Le syndicat des copropriétaires du Domaine de la ferme des haras de [Localité 8] invoque, à l'appui de son recours, un moyen de cassation.
Le dossier a été communiqué au procureur général.
Sur le rapport de M. Brillet, conseiller, les observations de la SCP Gadiou et Chevallier, avocat de la société SMA, de la SAS Boulloche, Colin, Stoclet et Associés, avocat de Mme [N], de M. [M], de la compagnie d'assurances Mutuelle des architectes français et de la société d'architecture [L] [M] et [P] [N], de la SARL Gury & Maitre, avocat du syndicat des copropriétaires du Domaine de la ferme des haras de [Localité 8], et l'avis de Mme Delpey-Corbaux, avocat général, après débats en l'audience publique du 19 novembre 2024 où étaient présents Mme Teiller, président, M. Brillet, conseiller rapporteur, M. Boyer, conseiller doyen, et Mme Maréville, greffier de chambre,
la troisième chambre civile de la Cour de cassation, composée des président et conseillers précités, après en avoir délibéré conformément à la loi, a rendu le présent arrêt.
Désistement partiel
1. Il est donné acte à la société SMA du désistement de son pourvoi en ce qu'il est dirigé contre Mme [X].
Faits et procédure
2. Selon l'arrêt attaqué (Paris , 22 février 2023), la société civile immobilière du Domaine de la ferme de [Localité 8] (la SCI), ayant pour associés M. [K] et Mme [X], assurée par la société Sagena, désormais société SMA, a entrepris la rénovation et la transformation d'un ancien haras en logements commercialisés dans le cadre de ventes en l'état futur d'achèvement.

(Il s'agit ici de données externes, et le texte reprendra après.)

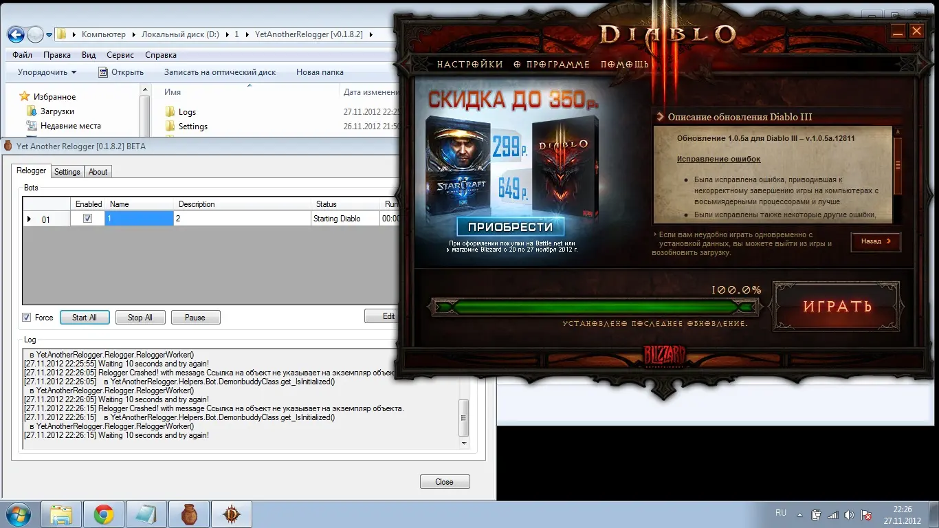Switch to the Settings tab
Image resolution: width=939 pixels, height=528 pixels.
coord(67,172)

3. Sont intervenues à l'opération :
- la société civile professionnelle d'architecture [L] [M] et [P] [N] (la société d'architectes), désormais en liquidation amiable, assurée par la Mutuelle des architectes français (la MAF), en charge d'une mission de maîtrise d'oeuvre,
- la société Carrelage de la Lys (la société CDL), assurée par la société SMA, en qualité d'entreprise principale.
4. Les livraisons sont intervenues entre mai 2004 et juin 2005.

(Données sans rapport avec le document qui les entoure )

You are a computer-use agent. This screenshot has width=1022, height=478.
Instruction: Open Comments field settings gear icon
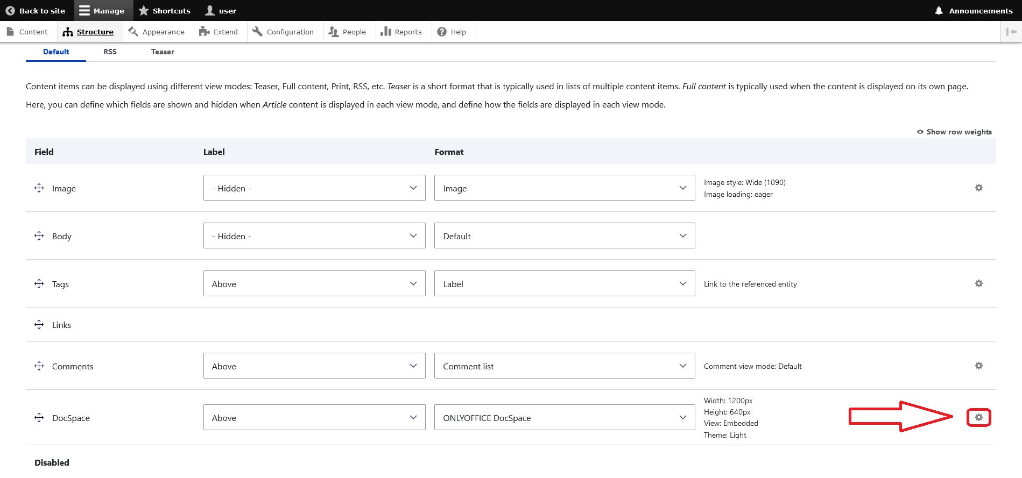[x=978, y=366]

5. La SCI a été dissoute à effet du 30 septembre 2006, M. [K] étant désigné en qualité de liquidateur amiable, puis radiée du registre du commerce et des sociétés (RCS) le 5 décembre suivant.
6. Invoquant des désordres affectant notamment la zinguerie et la couverture et le défaut de production d'un dossier de récolement, le syndicat des copropriétaires du Domaine de la ferme des haras de [Localité 8] (le syndicat des copropriétaires), après expertise, a, par actes des 4 et 10 janvier 2013, assigné M. [K], Mme [X], la société d'architectes, Mme [N], M. [M], la MAF, et la société SMA, en ses qualités d'assureur dommages-ouvrage, d'assureur de la SCI et de la société CDL, en indemnisation de son préjudice.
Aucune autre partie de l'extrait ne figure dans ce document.